Однако сегодня мы знаем – но еще не до конца осознали и приняли, – что все это не столь уж смешно и что Аристотель был гораздо более прав, чем сам это осознавал. Прежде всего, круговое движение действительно представляется наиболее распрост­раненным в мире и особо значимым; все вертится вокруг чего-либо и обращается вокруг своей оси – галактики и туманности, звезды, солнца и планеты, атомы и элек­троны... даже фотоны и те, кажется, не составляют исключения.

Что же касается спонтанного движения тел, то благодаря Эйнштейну мы знаем теперь, что локальная кривизна пространства превосходным образом вполне может вызывать движение такого рода; точно так же мы знаем (или думаем, что знаем), что наша Вселенная отнюдь не бесконечна – хотя и не имеет границ, в противовес тому, что думал Аристотель, – и что вне этой Вселенной абсолютно ничего нет, так как нет никакого "вовне", и что все пространство находится "внутри" ("из-внутри").

Но об этом как раз и говорил Аристотель, который, не имея в своем распоряжении средств римановой геометрии, ограничивался утверждением, что вне мира нет ниче­го – ни абсолютной заполненности, ни пустоты – и что все "места", т.е. все про­странство, находятся внутри.

Аристотелевская концепция не является концепцией математической – и в этом ее слабость; в этом также и ее сила: это метафизическая концепция. Аристотелевский мир не наделен геометрической кривизной, он, если можно так выразиться, искрив­лен метафизически.

Современные космологи, пытаясь объяснять нам структуру эйнштейновского или постэйнштейновского мира с его искривленным и конечным, хотя и безграничным пространством, обычно говорят, что все это довольно трудные математические поня­тия и что те из нас, кто не имеет необходимого математического образования, не в состоянии как следует их понять. Конечно, это верно. В этой связи, однако, достаточ­но занятным представляется тот факт, что, когда средневековые философы должны были разъяснять профанам – или своим ученикам – космологию Аристотеля, говори­ли нечто подобное, а именно: речь идет об очень трудных метафизических понятиях, и те, кто не обладает соответствующим философским образованием и не умеет от­влечься от геометрических представлений, не смогут их понять и продолжают зада­вать нелепые вопросы типа: "А что находится вне мира? ", или: "А что будет, если проткнуть палкой самую крайнюю оболочку небесного свода? "
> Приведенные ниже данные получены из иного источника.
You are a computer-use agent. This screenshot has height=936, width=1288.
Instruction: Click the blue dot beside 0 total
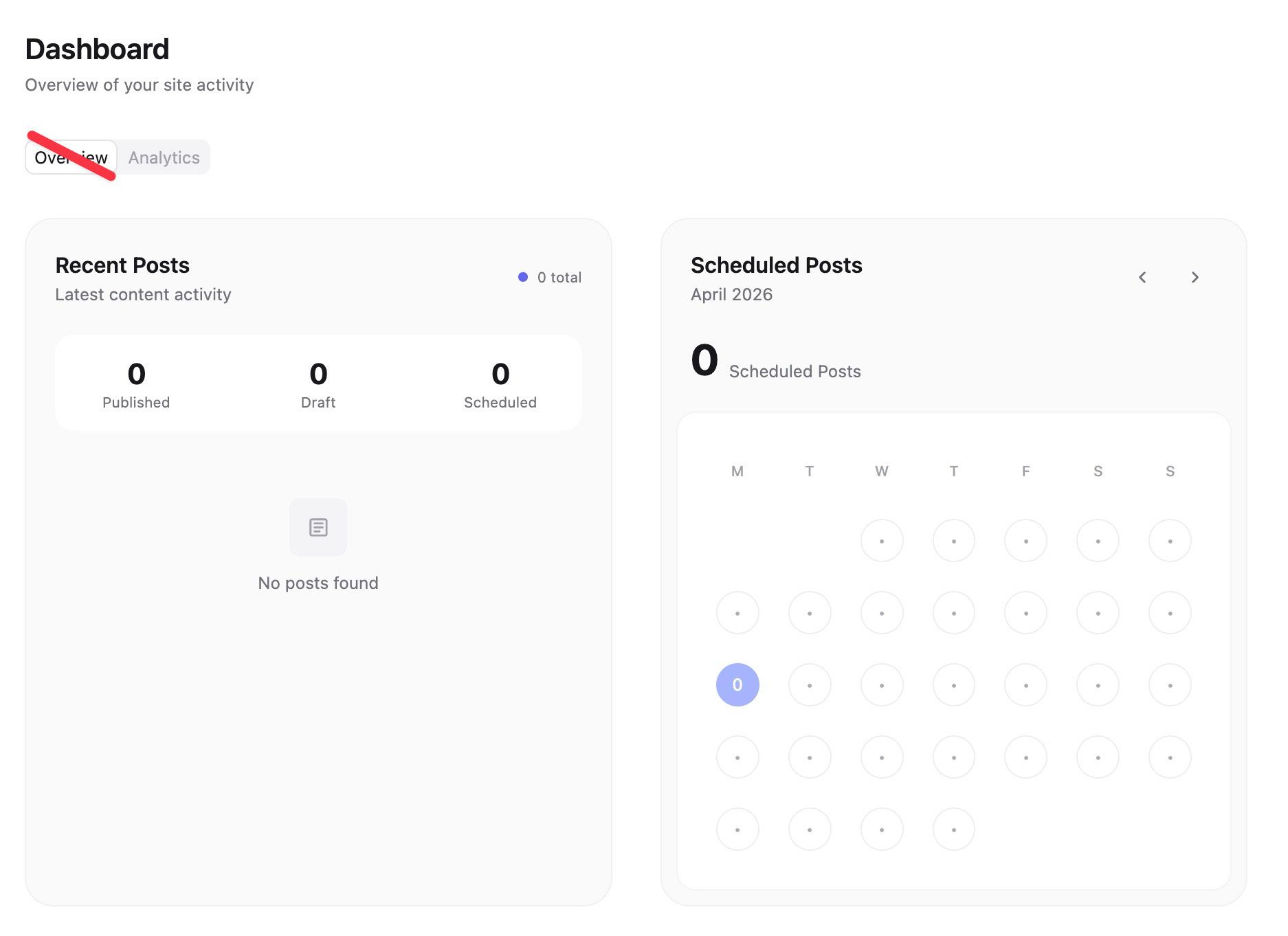[523, 277]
Действительная трудность аристотелевской концепции состоит в необходимости "вместить" евклидову геометрию внутрь неевклидовой Вселенной, в метафизически искривленное и физически разнородное пространство. Признаемся, что Аристотель абсолютно не был этим озабочен, ибо геометрия отнюдь не являлась для него фунда­ментальной наукой о реальном мире, которая выражала сущность и глубинное строе­ние последнего; в его глазах геометрия была лишь некоторой абстрактной наукой, неким вспомогательным средством для физики – истинной науки о сущем.

Фундамент истинного знания о реальном мире составляет для него восприятие -а не умозрительные математические построения; опыт – а не априорное геометри­ческое рассуждение.
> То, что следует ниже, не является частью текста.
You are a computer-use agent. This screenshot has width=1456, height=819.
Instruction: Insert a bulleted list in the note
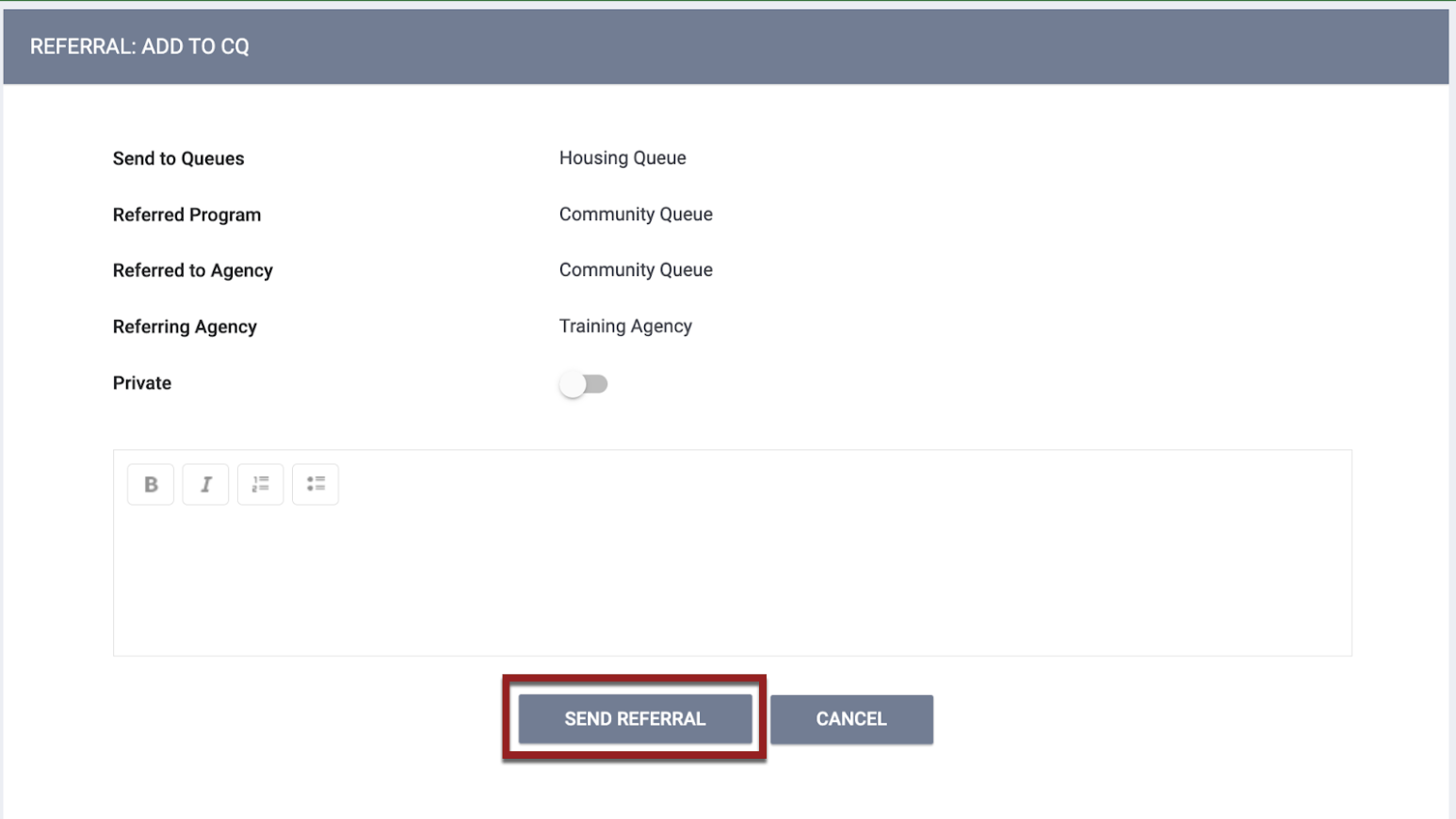pos(315,485)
Намного более сложная ситуация предстала между тем перед Платоном, который предпринял попытку сочетать идею Космоса с попыткой сконструировать телесный мир становления, движения и тел, отправляясь от пустоты, или чистого, геометризованно­го пространства. Выбор между этими двумя концепциями – космического порядка и геометрического пространства – был неизбежен, хотя он и был произведен лишь по­зднее, в XVII в., когда творцы новой науки, приняв за основу геометризацию простран­ства, вынуждены были отбросить концепцию Космоса.

Представляется совершенно очевидным, что эта революция, заменившая качественный мир здравого смысла и повседневного опыта архимедовым миром формо-образующей геометрии, не может быть объяснена влиянием опыта, более богатого и обширного по сравнению с тем опытом, которым располагали древние вообще и Ари­стотель в частности.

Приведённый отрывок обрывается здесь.